Text zur Analyse »
################

Sollten Kunden Spaß beim Umgang mit Finanzen haben? Vielleicht, wenn sie durch mehr Beschäftigung Wissen und Verständnis aufbauen und dadurch bessere Ergebnisse erzielen. Bezahlte Beratung könnte einen guten Ansatz dafür bieten.
Am 7. Oktober 2021 hat Matthias Kröner an dieser Stelle einen Artikel mit dem Titel „Auf das Spiel setzen!“ geschrieben, der mir gut gefallen hat. Nach meinem Verständnis sind seine Annahmen, dass
- den Kunden Wissen und Spaß beim Umgang mit Finanzen fehlen,
- Spiele dazu beitragen können, dieses Problem zu lösen und
- Videospiele eine effektive Methode sind, um jeden Winkel der Welt zu erreichen.

################

Aufgabe »
Schreibe den Text über Spaß an Finanzen zwischen „Sollten Kunden Spaß“ und „Welt zu erreichen.“ einschließlich beider Stellen ab und ersetze darin „Spaß“ durch „Freude“.

Eingabedaten »
################

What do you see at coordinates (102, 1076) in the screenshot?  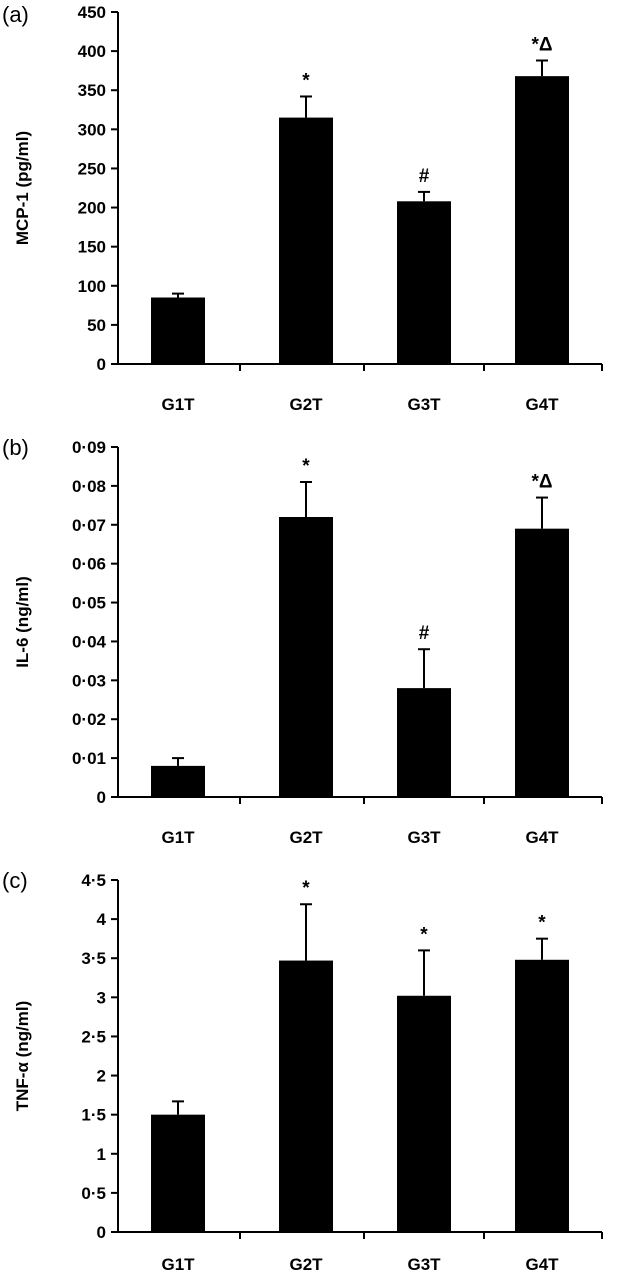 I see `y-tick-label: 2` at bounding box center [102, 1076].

################

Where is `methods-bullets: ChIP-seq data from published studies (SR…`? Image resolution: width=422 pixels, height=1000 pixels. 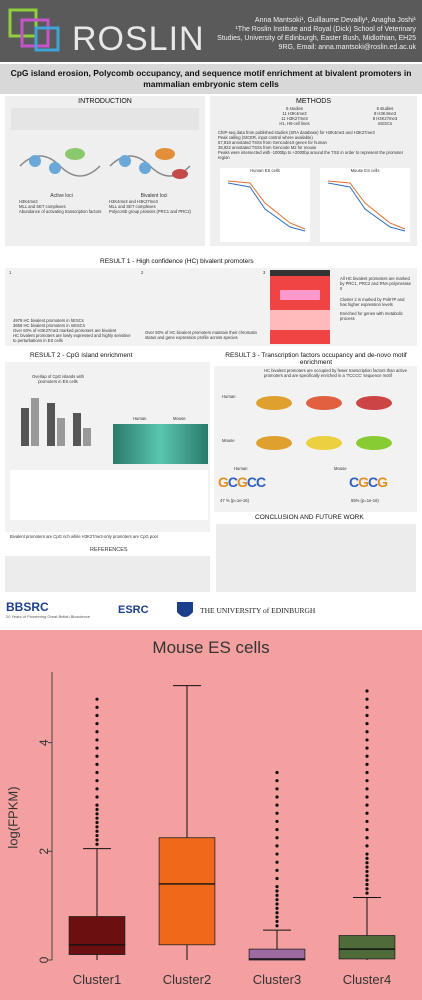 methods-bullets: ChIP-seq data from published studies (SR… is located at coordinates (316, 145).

################

Lösung »
Sollten Kunden Freude beim Umgang mit Finanzen haben? Vielleicht, wenn sie durch mehr Beschäftigung Wissen und Verständnis aufbauen und dadurch bessere Ergebnisse erzielen. Bezahlte Beratung könnte einen guten Ansatz dafür bieten.
Am 7. Oktober 2021 hat Matthias Kröner an dieser Stelle einen Artikel mit dem Titel „Auf das Spiel setzen!“ geschrieben, der mir gut gefallen hat. Nach meinem Verständnis sind seine Annahmen, dass
- den Kunden Wissen und Freude beim Umgang mit Finanzen fehlen,
- Spiele dazu beitragen können, dieses Problem zu lösen und
- Videospiele eine effektive Methode sind, um jeden Winkel der Welt zu erreichen.